Sir Norman Bettison, the most senior serving police officer who was involved with South Yorkshire Police's discredited Hillsborough operation, said today he had "nothing to hide".
Bettison, now the Chief Constable of West Yorkshire, has faced calls to quit following the publication of an independent report into the tragedy in which 96 Liverpool fans were killed.
In a statement today he insisted the behaviour of some fans in the stadium made the job of the police "harder than it needed to be".
He also defended his role in the aftermath of April 15, 1989, saying: "I never altered a statement nor asked for one to be altered."
Yesterday's damning report, published by the Hillsborough Independent Panel, laid bare a shocking cover-up which attempted to shift the blame on to its 96 victims.
The panel found that 164 police statements were altered, 116 of them to remove or alter "unfavourable" comments about the policing of the match and the unfolding disaster.
It said: "The evidence shows conclusively that Liverpool fans neither caused nor contributed to the deaths of 96 men, women and children."
The families of the football supporters killed 23 years ago said the report had vindicated them, and have pledged to carry on their fight by pursuing criminal prosecutions against those who they said should "hang their heads in shame".
Bettison was an off-duty South Yorkshire Police inspector when he attended the game, and was involved in an internal inquiry held by the force in its aftermath.
He said: "Fans' behaviour, to the extent that it was relevant at all, made the job of the police, in the crush outside Leppings Lane turnstiles, harder than it needed to be.
"But it didn't cause the disaster any more than the sunny day that encouraged people to linger outside the stadium as kick-off approached.
"I held those views then, I hold them now."
Bettison, who is a former chief constable of Merseyside, added: "I really welcome the disclosure of all the facts that can be known about the Hillsborough tragedy because I have absolutely nothing to hide.
"I read the 395-page report from cover to cover last night and that remains my position.
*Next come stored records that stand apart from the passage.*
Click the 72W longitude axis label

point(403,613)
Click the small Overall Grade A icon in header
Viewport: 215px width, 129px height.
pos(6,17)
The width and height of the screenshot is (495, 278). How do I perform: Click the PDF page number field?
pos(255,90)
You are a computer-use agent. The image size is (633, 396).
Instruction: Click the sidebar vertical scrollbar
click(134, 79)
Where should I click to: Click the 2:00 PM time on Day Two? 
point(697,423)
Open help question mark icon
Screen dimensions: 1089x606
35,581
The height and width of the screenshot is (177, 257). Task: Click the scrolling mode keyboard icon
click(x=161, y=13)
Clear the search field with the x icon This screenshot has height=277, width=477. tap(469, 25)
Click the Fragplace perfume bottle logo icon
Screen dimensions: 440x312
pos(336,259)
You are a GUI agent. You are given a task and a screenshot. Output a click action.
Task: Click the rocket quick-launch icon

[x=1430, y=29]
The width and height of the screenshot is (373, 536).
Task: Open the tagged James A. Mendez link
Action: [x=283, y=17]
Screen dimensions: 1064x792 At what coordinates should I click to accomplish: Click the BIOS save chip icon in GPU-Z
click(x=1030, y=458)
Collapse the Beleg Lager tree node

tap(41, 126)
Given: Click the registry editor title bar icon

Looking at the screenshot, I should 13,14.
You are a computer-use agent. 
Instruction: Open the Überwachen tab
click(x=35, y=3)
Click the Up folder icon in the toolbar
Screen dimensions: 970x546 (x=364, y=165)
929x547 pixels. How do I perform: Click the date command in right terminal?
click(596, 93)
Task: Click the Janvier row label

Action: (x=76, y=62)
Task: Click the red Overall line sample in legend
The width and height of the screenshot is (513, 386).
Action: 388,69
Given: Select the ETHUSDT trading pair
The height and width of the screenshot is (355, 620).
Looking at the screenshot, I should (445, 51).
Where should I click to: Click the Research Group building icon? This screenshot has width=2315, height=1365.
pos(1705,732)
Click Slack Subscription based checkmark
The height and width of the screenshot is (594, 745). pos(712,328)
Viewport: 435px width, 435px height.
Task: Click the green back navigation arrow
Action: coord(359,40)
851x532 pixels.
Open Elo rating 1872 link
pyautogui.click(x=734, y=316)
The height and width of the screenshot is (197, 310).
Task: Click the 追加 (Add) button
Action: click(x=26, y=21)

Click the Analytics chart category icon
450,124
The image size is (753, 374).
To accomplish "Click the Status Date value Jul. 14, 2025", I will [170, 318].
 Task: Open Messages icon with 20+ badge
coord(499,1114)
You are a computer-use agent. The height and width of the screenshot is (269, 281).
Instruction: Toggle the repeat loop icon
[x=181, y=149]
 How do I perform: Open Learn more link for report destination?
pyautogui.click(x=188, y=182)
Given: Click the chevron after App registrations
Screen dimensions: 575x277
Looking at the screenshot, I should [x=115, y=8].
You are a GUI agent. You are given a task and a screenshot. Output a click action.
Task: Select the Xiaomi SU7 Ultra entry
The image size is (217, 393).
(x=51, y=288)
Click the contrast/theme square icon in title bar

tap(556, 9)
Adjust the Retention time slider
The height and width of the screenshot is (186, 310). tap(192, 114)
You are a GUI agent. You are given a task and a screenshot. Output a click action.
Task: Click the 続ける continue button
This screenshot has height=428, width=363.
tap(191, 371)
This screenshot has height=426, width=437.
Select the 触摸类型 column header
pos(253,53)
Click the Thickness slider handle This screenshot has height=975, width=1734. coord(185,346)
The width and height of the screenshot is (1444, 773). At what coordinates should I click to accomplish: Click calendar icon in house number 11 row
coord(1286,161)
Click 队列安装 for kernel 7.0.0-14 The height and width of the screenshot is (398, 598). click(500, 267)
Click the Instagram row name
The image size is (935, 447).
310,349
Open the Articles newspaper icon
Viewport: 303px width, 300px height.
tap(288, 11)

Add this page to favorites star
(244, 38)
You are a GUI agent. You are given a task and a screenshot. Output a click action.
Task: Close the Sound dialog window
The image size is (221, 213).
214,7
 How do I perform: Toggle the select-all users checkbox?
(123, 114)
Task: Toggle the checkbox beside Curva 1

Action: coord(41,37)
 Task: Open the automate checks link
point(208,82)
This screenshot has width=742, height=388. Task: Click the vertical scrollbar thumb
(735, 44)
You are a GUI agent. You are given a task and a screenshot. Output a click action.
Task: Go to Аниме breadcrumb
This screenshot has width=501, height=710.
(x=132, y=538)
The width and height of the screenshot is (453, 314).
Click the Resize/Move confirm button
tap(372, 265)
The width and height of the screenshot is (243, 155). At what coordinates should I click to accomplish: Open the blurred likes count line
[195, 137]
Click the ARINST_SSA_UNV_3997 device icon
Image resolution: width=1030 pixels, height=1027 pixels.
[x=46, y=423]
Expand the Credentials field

"The panel, in my view, has produced a piece of work that will stand the test of time and scrutiny."
There was no expression of support for Bettison from Downing Street today when Prime Minister David Cameron's official spokesman was questioned by reporters on his position.
The spokesman was asked several times at a press briefing whether the prime minister continued to have "faith" in Bettison as chief constable, but declined to answer directly.
"The prime minister made a statement to the House of Commons yesterday setting out his views on this issue," the spokesman replied.
Margaret Aspinall, chairwoman of the Hillsborough Families Support Group, who lost her son James, 18, in the tragedy, said she was angered by Bettison's statement.
"He should do the decent thing and resign, no matter what he is saying in his statement today.
"He is still saying the fans made the job more difficult for the police.
"He ought to be ashamed of himself.
"Do the decent thing, Mr Bettison, resign."